- Born: 23 January 1948 Bygland Municipality, Norway
- Died: June 2024 (aged 76)
- Education: Bergen Teacher Training College University of Bergen
- Occupations: Educator, folk musician, writer
- Employer: Ole Bull Academy
- Awards: Spellemannprisen (1979)

= Gunnar Stubseid =

Norwegian folk musician (1948–2024)

Gunnar Stubseid (23 January 1948 – June 2024) was a Norwegian educator, ethnologist, folk musician, writer and magazine editor.

==Background==
Born in Bygland Municipality on 23 January 1948, Stubseid was educated at the Bergen Teacher Training College, and as ethnologist from the University of Bergen.

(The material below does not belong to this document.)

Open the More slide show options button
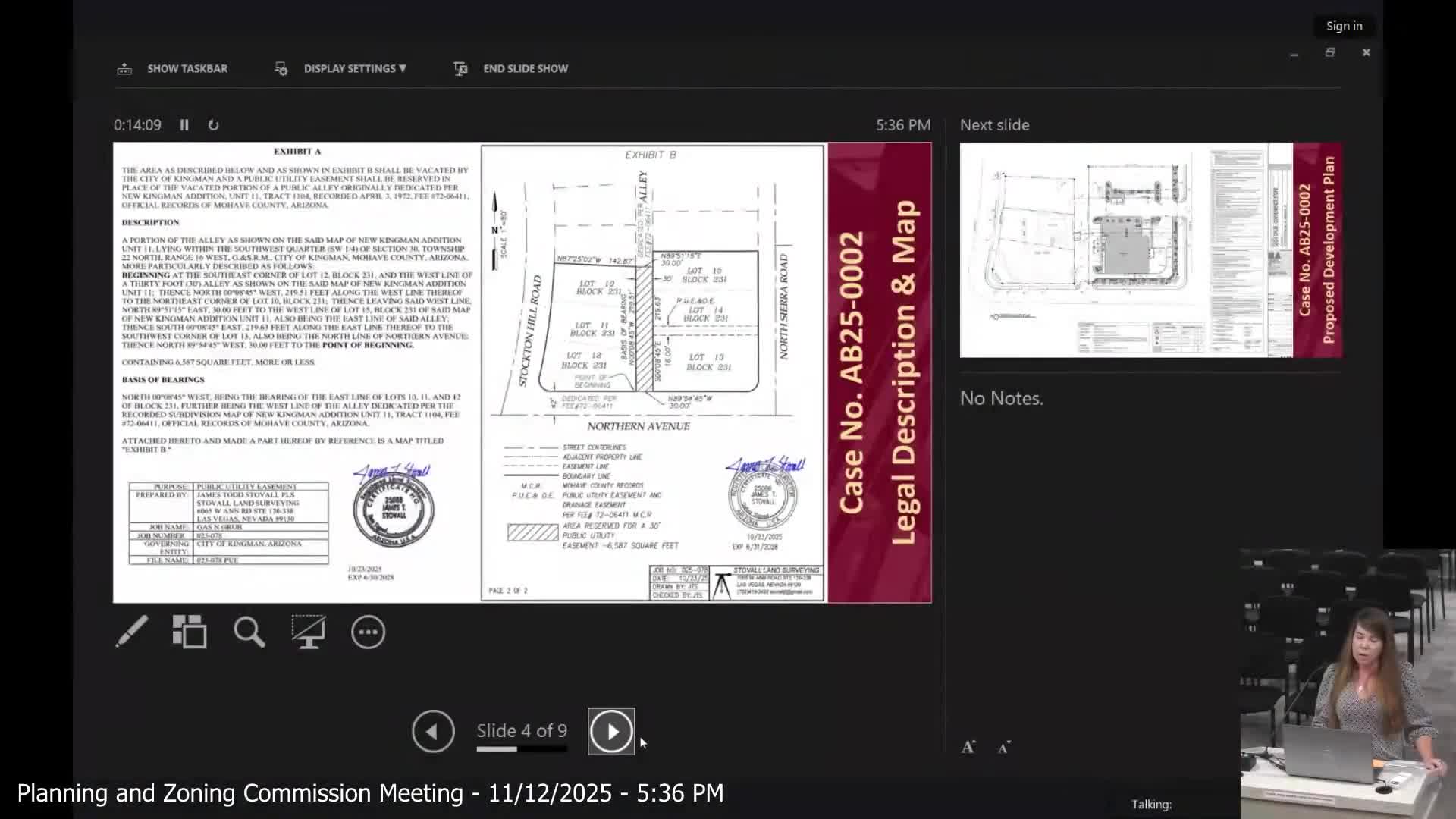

Stubseid died in June 2024, at the age of 76.

==Musical career==
Playing the Hardanger fiddle, Stubseid played with the musical group Slinkombas, along with Kirsten Bråten Berg, Hallvard T. Bjørgum and Tellef Kvifte. The group published two albums, one of which was awarded the Spellemannprisen in 1979. He published the album Gorrlaus in 2008.

He edited the magazine Spelemannsbladet from 1978 to 1988. His books include Tippe Tippe Tue (1980), Ungkar og spelemann, and Frå spelemannslære til akademi. He also co-wrote Sjønna på Elbursfjell, and wrote a biography of folk musician Sigbjørn Bernhoft Osa in 2003. From 2003 to 2011 he was rector at the Ole Bull Academy.